* **MATERIAL FOR THIS TASK**:

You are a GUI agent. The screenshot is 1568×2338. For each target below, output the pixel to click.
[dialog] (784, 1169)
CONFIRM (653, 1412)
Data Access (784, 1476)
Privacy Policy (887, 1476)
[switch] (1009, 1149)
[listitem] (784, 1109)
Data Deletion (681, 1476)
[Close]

* **WHAT IS REQUIRED**: Return, unchanged, each line from the line containing "Privacy Policy (887, 1476)" through the last line of the material.

* **ANSWER BOX**:
Privacy Policy (887, 1476)
[switch] (1009, 1149)
[listitem] (784, 1109)
Data Deletion (681, 1476)
[Close]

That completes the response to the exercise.